Virtues of a Good Classroom

Virtues of a Good Classroom

Many parts of the teacher job can lead to ethical quandaries of some form. Your duties as advisor, examiner, exam supervisor, authoritative figure, and peer can all be challenging at times, especially if they have competing needs. Many teachers may accidentally indulge in what students believe to be unjust behaviour since fairness is a judgment based on perceptions of behaviour rather than motives.

Although it would seem that result or procedural fairness would be the most important to students since it affects their marks, research has indicated that breaching of interactional fairness is the most serious. Interactional fairness relates to the quality of the instructor-student connection and includes neutrality, honour, care for their welfare, honesty, and proprietary. We’ve included some pointers on how to be fair and morally upright in the classroom, so you may prevent as many issues as possible.

1.Impartiality/ Neutrality- Students expect a teacher to regard each student fairly. Few teachers choose to favour particular students over others on purpose, yet it’s almost hard not to enjoy some pupils more than the others. Differential liking can lead to a variety of actions, such as permitting particular students to control discussions regarding how to sell courses online,  or providing them all the opportunities without rationally understanding their calibre. Even little changes in how pupils are addressed can give the impression of favouritism when there is none. Watch your behavior and relationships with all pupils to stop giving the sense of prejudice.

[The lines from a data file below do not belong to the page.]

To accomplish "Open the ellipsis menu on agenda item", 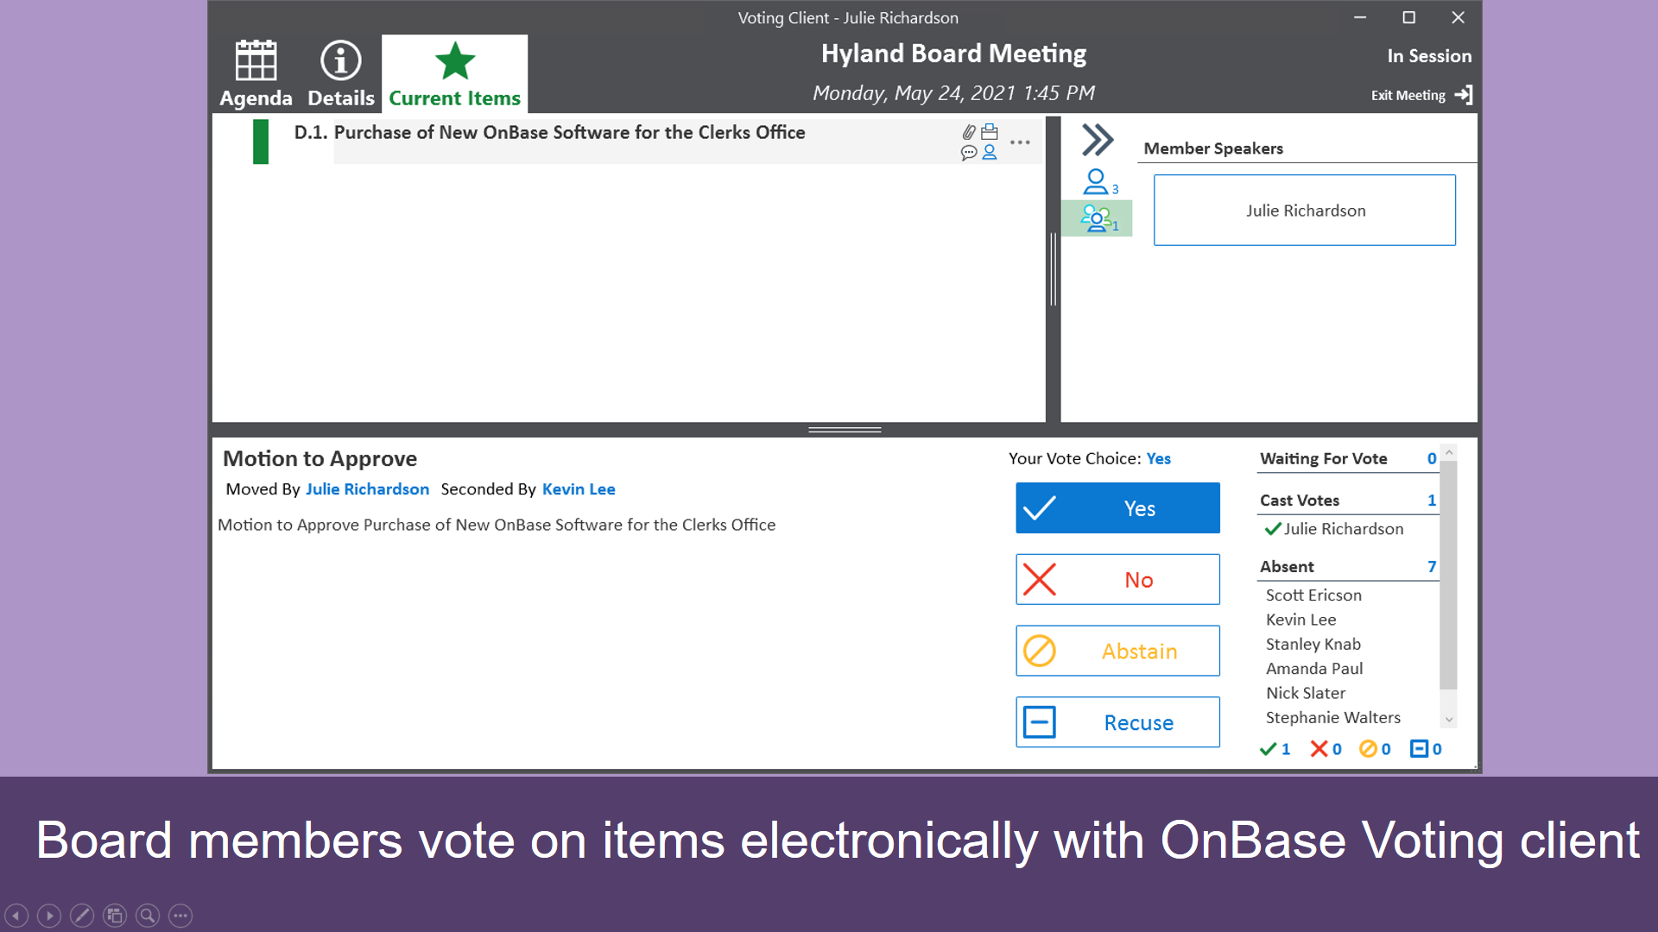I will point(1021,142).
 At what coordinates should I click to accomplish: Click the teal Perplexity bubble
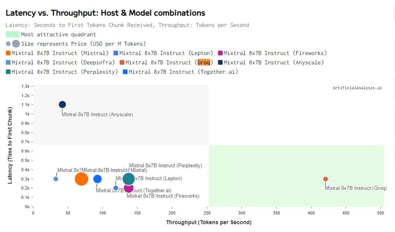129,179
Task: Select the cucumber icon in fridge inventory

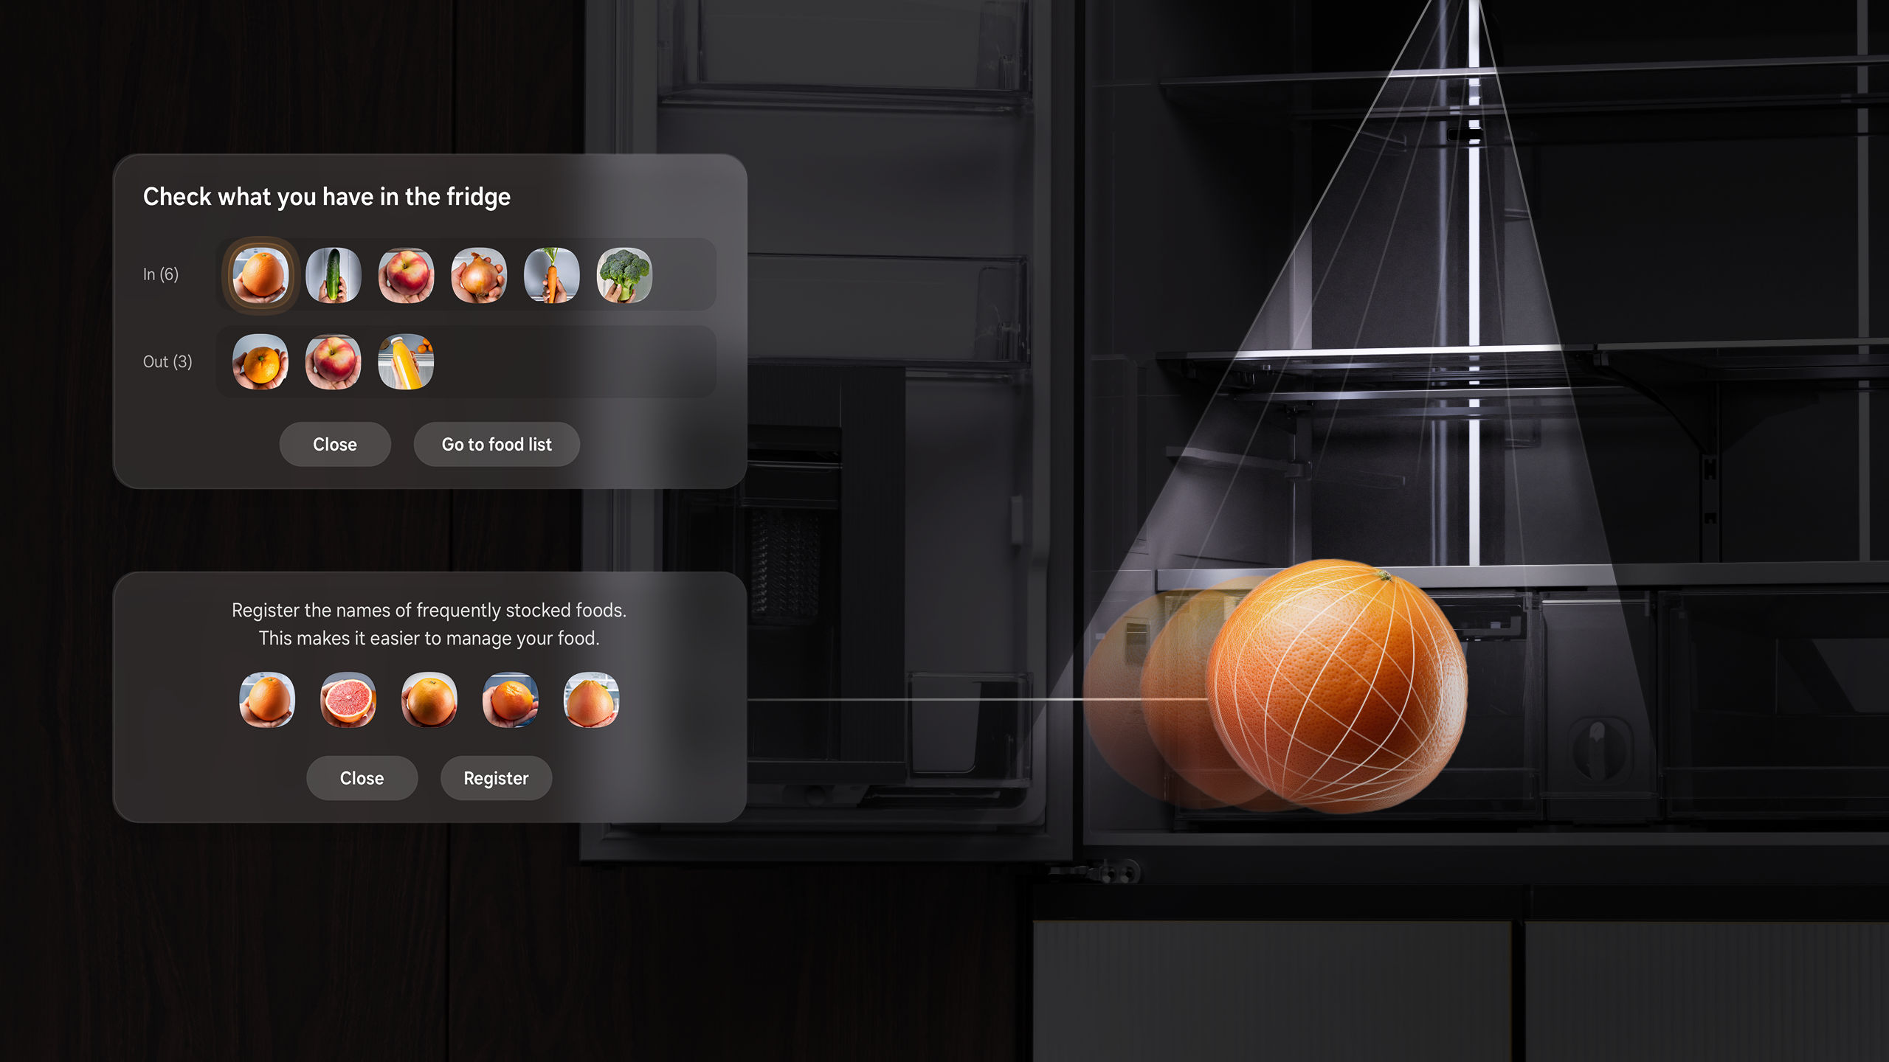Action: [x=331, y=274]
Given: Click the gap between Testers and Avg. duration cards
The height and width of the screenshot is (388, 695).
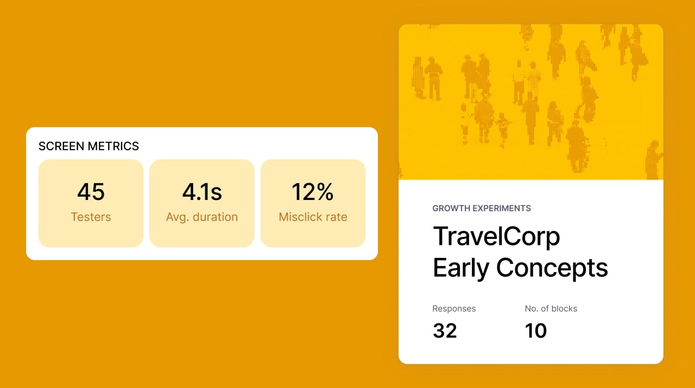Looking at the screenshot, I should (x=147, y=203).
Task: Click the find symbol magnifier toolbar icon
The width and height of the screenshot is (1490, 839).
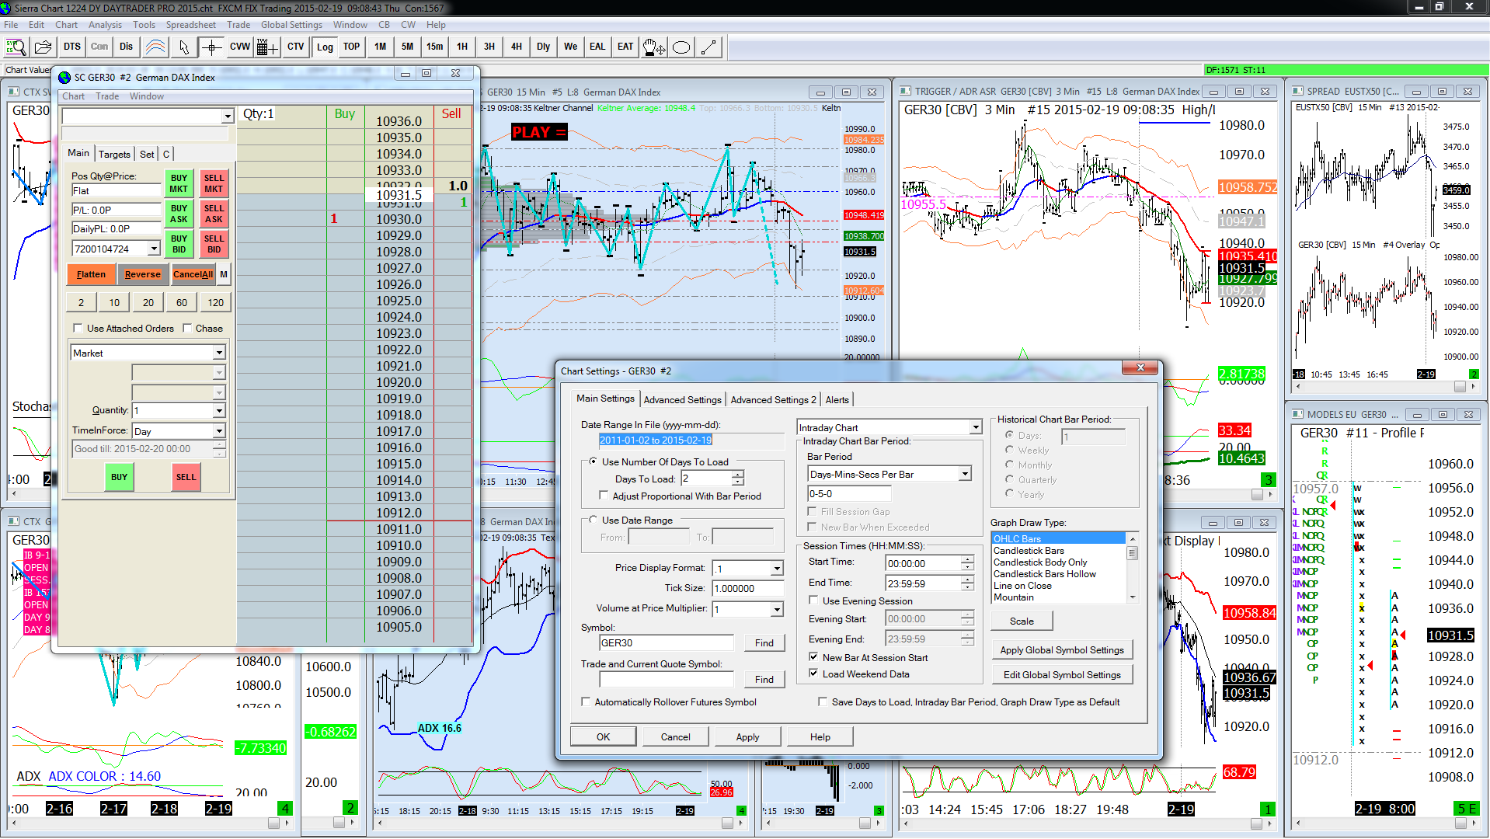Action: pyautogui.click(x=16, y=47)
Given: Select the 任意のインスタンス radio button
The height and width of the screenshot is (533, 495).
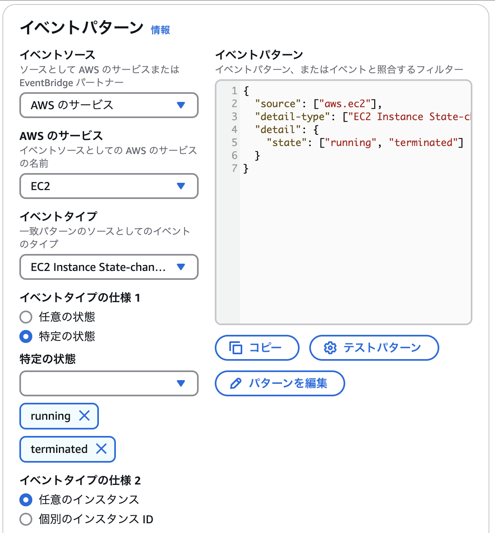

  1. Respect- Respect entails treating pupils with decency. In any instances, mocking a student or labelling a student’s comment “dumb” is improper. Students want a teacher to listen to their ideas, analyse them thoroughly, and respond thoughtfully when they disagree with the teacher’s point of view. Students lose all respect for a teacher who is viewed as aggressive or insulting, either explicitly or implicitly by sarcastic tone, facial gestures, or postures.
  2. Tolerance-  Patience is a very critical skill for teachers as they need to tolerate late submissions, students’ resentment etc. Tolerance is particularly difficult to maintain when pupils are actively misbehaving in the classroom. Students, on the other hand, want instructors to be courteous in certain instances. For example if students are not able to prepare their assignment on how to create an online course within the due time, they would expect teachers to be patient with them, and spare them some extra time to complete the assignment. If you are confronted with rudeness, strive to stay respectful and cool, since this will serve as an example for kids. Meeting individually with a misbehaving student is always permissible, since this allows you to be more explicit in teaching school deportment norms.
  3. Sincere care-  Students expect their professors to be concerned for them and their grades. Remembering and using pupils’ names, interacting with them prior to and after class, thoroughly giving information, and inviting students who have or have had difficulty with the subject to discuss the possible solutions to the problems. You can also show concern by carefully considering student complaints, taking corrective action when they are valid, and properly expressing your perspective when they are not accurate.
  4. Honesty-  Honesty entails being transparent and clear, as well as describing your rules, processes, and choices, as well as why they are required, so that their fairness may be assessed. An attendance regulation, for instance, may be justified since attendance is linked to improved learning and results. It’s also a good idea to explain the educational aims of different kinds of tasks. You can also show your integrity by following through on stated rewards and punishments, as well as admitting your mistakes when necessary.
  5. Propriety-  Propriety refers to behaviour that is socially acceptable and does not upset students’ feelings. Even if you assume there is instructional benefit in breaching the rules, students want you to uphold them when you communicate with them. According to studies, most students believe it is unacceptable for a teacher to relate an off-color anecdote or joke in most, if not all, cases. Similarly, broadcasting an emotionally distressing film without first informing students was deemed unacceptable. Students also expect professors to respect their privacy; all students believe that forcing them to share extremely personal material in a classroom discussion is unacceptable.